I'm 51 years old, but I might as well be 100 when it comes to my workplace. These days, in a culture that values youth and the ability to competently do your job above all else, it's tougher than ever for an unqualified person my age to get by. How is someone like me supposed to survive in that environment when he's surrounded by younger guys way more capable, adaptable, and hardworking than he is?
It's getting to be ridiculous.
Stupid me, I used to think seniority mattered. But after three decades of just going through the motions day in and day out, along come these college-age hotshots whose biggest assets seem to be a birth certificate with 1987 on it and the capacity to do the same work I do much more efficiently and with a better attitude. I'd already been barely doing my job for years when these guys were still learning to read, excelling at their schoolwork, and turning in their assignments on time! And what's my reward? Playing second banana to a bunch of vastly superior young men who couldn't tell you the first thing about cutting corners!
Let's face it, it's 2011, and there's just no place for someone as advanced in age and terrible at his chosen profession as I am. Next stop, the nursing home, I guess.

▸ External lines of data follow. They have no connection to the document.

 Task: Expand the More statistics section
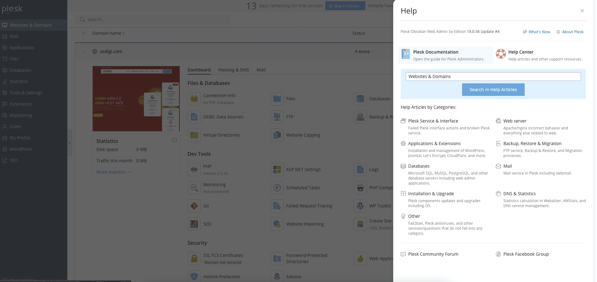(x=113, y=172)
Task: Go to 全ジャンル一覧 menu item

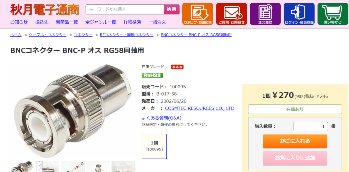Action: coord(101,22)
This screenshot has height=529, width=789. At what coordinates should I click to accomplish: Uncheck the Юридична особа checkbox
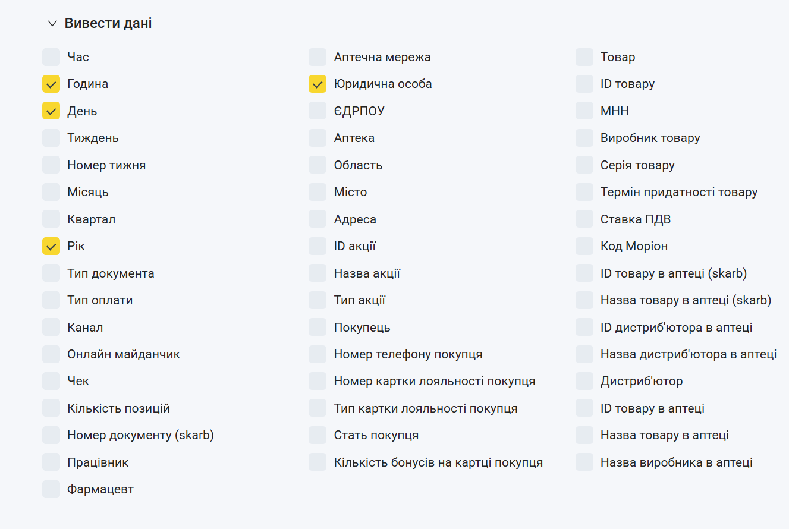pos(318,84)
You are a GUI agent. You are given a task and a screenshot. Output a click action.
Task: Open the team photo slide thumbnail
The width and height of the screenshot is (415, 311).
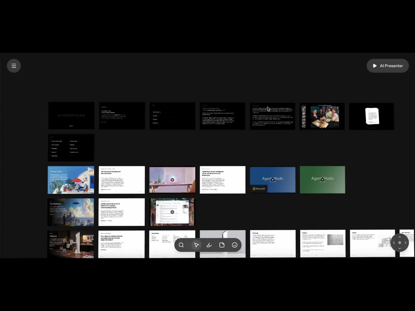coord(322,116)
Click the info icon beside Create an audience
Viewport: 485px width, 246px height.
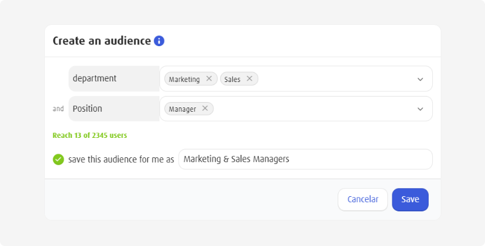[159, 41]
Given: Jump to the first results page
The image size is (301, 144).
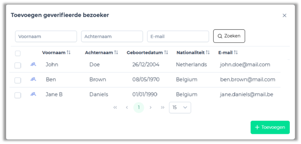Looking at the screenshot, I should [x=115, y=108].
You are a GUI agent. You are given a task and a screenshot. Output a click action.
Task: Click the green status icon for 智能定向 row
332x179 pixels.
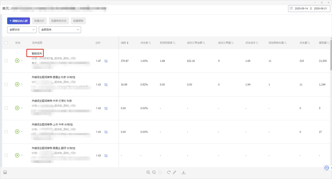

For one thing, these kids were raised on computers, so they automatically have a huge advantage over geezers like me who still remember floppy disks and are far too lazy and entitled to learn even the basics of the new accounting software. They've also got more energy than I do, so of course they're going to get more done than some old fart who takes two-and-a-half-hour lunch breaks and constantly uses the office phone for personal calls.
Excuse me for having a few gray hairs and not meeting a deadline in the past 14 years.
And these inexperienced twentysomethings are like raw clay to management, waiting to be molded into whatever shape the higher-ups want. They look at the young guys, and then they look at me, with my wrinkles and my long, documented history of consistently failing to follow the most rudimentary directions, and guess who gets the promotion every time?
Ding, ding, ding! You win a prize if you said the rosy-cheeked tyke who's my better by any reliable measure of performance and who seems to truly care about this company in a way I have not in a very long time, if ever.
That's how it is, though. There's no bigger crime than hitting middle-age in a business climate where youth and not being hopelessly inept are king.
I can't help but think about my future sometimes—at least what's left of it. After all, I'm not getting any younger or more professionally adept. It's only a matter of time before my boss calls me in and tells me I'm being let go to make room for some 25-year-old go-getter who actually deserves to be working here. Sure, I'll protest, but it will only prolong the inevitable. Fact is, the day you turn 40 and hand in a really sloppy report for what seems like the hundredth consecutive time and then make up a dozen excuses as to why it wasn't your fault, the writing's already on the wall.
I don't blame the young guys for trying to make a splash. They're young and brash and still possess that sense of pride I haven't experienced since the first Bush administration. But while they might feel indestructible now, someday they'll be exactly like me: a paunchy old man who needs bifocals and made the unfortunate mistake of living long enough to be an out-of-touch relic of no use to anyone while also refusing to do anything to remain relevant.
And who clearly should never have been hired in the first place.